▸ **WHAT THIS TASK INVOLVES**:
Scan the data that follows and count the lines with the string "chevron"; answer with the count alone.
=== SOURCE MATERIAL ===
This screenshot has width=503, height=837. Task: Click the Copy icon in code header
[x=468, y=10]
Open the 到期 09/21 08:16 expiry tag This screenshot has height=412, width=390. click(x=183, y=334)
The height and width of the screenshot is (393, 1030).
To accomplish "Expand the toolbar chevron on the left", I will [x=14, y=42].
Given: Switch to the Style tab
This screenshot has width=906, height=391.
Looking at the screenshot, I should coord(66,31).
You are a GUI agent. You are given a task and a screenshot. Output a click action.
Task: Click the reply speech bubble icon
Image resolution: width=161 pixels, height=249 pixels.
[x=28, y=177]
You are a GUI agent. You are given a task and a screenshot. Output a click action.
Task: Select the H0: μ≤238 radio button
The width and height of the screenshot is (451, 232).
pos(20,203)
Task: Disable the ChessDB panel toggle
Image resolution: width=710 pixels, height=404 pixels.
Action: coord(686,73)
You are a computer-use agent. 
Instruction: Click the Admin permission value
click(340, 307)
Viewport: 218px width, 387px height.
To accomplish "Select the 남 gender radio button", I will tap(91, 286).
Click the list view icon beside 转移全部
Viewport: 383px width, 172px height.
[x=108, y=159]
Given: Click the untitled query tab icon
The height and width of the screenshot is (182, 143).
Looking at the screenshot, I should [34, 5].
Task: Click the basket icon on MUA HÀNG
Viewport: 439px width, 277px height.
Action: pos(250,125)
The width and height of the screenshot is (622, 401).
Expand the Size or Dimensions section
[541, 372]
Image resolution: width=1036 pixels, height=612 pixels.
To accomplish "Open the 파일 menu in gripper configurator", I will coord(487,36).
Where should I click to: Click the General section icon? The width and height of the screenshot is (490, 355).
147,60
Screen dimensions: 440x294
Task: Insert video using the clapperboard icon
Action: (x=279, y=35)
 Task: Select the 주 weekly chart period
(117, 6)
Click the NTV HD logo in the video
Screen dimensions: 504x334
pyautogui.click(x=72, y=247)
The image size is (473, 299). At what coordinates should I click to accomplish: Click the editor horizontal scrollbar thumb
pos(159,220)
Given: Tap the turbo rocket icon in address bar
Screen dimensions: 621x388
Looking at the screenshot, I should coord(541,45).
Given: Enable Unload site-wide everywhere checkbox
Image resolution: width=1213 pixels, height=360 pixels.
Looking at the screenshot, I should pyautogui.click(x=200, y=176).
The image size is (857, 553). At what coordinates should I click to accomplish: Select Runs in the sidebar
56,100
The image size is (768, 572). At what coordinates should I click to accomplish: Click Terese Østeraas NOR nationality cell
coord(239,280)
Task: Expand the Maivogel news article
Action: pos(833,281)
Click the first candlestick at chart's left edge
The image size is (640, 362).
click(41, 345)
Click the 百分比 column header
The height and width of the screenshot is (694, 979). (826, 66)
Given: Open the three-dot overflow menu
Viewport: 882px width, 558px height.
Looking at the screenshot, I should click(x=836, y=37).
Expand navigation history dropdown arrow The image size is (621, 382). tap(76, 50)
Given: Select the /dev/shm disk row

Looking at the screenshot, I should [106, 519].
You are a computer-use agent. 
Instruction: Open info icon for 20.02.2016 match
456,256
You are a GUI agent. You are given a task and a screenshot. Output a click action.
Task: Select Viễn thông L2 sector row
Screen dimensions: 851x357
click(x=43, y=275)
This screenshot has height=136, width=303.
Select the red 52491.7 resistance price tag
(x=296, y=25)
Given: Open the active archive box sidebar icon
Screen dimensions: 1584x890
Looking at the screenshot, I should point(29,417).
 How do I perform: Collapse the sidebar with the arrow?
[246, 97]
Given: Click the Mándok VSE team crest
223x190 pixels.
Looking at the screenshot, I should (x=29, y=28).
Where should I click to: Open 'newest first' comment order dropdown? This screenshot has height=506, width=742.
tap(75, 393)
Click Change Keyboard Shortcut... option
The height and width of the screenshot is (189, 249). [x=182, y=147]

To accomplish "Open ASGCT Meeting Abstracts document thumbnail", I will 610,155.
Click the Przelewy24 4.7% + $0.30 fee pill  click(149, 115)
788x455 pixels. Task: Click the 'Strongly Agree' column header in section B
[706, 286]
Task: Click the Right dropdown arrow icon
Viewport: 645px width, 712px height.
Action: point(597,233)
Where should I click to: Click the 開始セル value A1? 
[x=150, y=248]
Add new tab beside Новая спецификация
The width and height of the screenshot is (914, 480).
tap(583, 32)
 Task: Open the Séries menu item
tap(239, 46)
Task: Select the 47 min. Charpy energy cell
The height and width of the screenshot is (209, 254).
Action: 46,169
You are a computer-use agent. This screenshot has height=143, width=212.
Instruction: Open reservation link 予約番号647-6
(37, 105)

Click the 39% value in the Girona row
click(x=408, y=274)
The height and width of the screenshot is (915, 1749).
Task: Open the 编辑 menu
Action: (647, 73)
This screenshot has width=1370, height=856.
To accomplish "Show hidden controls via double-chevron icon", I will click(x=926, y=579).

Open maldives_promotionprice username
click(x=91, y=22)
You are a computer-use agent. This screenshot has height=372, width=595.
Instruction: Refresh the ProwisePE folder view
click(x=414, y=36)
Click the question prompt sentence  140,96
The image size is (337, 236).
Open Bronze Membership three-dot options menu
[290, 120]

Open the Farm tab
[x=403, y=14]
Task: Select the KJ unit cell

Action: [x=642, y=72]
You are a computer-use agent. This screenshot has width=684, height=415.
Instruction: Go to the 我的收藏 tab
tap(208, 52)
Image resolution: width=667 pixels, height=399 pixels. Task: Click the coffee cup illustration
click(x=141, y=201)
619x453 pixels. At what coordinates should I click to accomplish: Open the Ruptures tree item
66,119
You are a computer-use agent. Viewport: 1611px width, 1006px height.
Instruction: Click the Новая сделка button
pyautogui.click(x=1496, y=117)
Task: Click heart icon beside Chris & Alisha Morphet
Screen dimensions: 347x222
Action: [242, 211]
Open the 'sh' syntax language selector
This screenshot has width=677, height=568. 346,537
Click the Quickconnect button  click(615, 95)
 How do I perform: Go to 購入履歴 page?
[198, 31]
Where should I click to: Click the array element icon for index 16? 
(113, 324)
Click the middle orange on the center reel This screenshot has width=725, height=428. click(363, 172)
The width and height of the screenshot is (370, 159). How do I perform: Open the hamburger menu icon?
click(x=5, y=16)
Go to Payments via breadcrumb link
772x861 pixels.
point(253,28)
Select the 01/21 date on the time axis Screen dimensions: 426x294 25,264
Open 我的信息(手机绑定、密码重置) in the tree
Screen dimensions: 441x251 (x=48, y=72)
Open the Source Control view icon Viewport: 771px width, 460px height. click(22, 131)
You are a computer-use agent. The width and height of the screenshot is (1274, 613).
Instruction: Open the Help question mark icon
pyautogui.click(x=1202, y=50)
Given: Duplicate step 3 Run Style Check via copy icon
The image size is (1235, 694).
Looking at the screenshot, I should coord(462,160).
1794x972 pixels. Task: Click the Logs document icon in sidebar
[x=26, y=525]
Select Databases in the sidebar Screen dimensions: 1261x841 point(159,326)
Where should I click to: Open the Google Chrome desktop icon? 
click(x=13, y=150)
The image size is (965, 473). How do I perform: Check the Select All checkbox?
===
▸ **EXPECTED OUTPUT**:
2